Can someone with knowledge of the issue please review, update if required, and resolve?
Comment #85
ianthomas_ukI think it would be better to expand the drupal_set_title change record to cover this, because if you're looking at one there's a good chance you'll be interested in the other.
That D8 code is horrible. Is that really the best we have?
What are the common use case of these functions? e.g. how can I append a string to an existing, unknown title? Can I get the title from a render array?
Comment #86
tim.plunkettI think its fine to keep them separate, but they can cross-link...
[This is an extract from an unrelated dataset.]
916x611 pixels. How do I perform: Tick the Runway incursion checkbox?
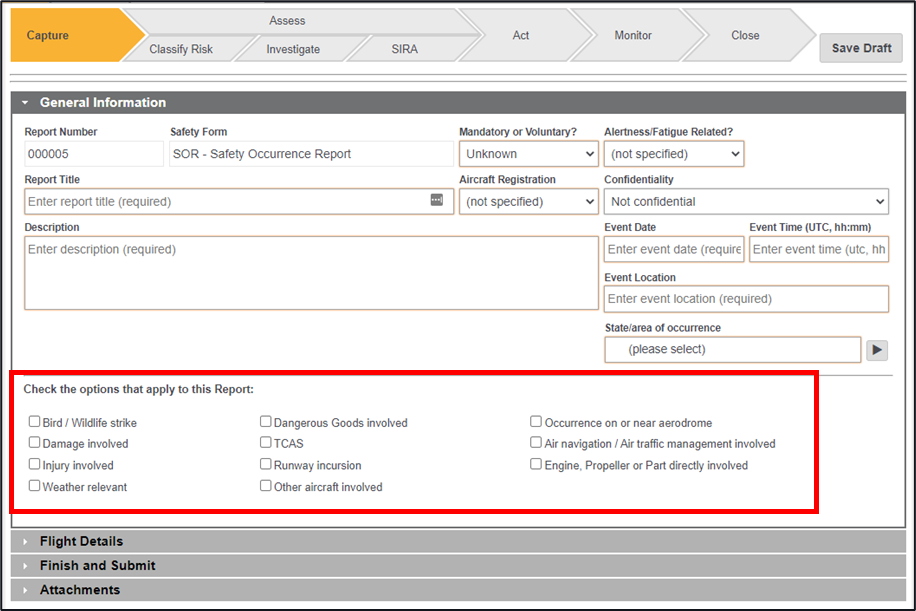(x=266, y=464)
#2103301: Add a helper class to introspect a given request will hopefully clean up that code a bit more.
Comment #87
xjmI'd actually agree with merging it into the drupal_set_title() change record, because otherwise people look at this and go "um what the HELL?"
Comment #88
xjmFixing tag.
Comment #89
dawehnerBoth drupal_set_title and drupal_get_title() is finally gone.
Comment #90
xjmThis is open for a missing change record; see above.
Comment #92
xjmComment #93
dawehnerYeah noone is writing change records ever: https://drupal.org/node/2067859
Comment #94
dawehnerJust in case you read this: No there is no alternative to drupal_get_title() as there is only one code path which actually needs it
Comment #95
dawehnerIf someone really wants to write one for drupal_get_title() I really think it is pointless.
Comment #96
tim.plunkettThat was already done: https://drupal.org/node/2231127
It's just not published
Comment #97
dawehnergood
Comment #98
Gaelan CreditAttribution: Gaelan commentedMerged the two change records.
Comment #99
ianthomas_ukThe drupal_get_title() section was still written as if the reader had no idea drupal_set_title() had changed, and therefore duplicated the earlier documentation. I've cleaned that up. Otherwise the CR looks good.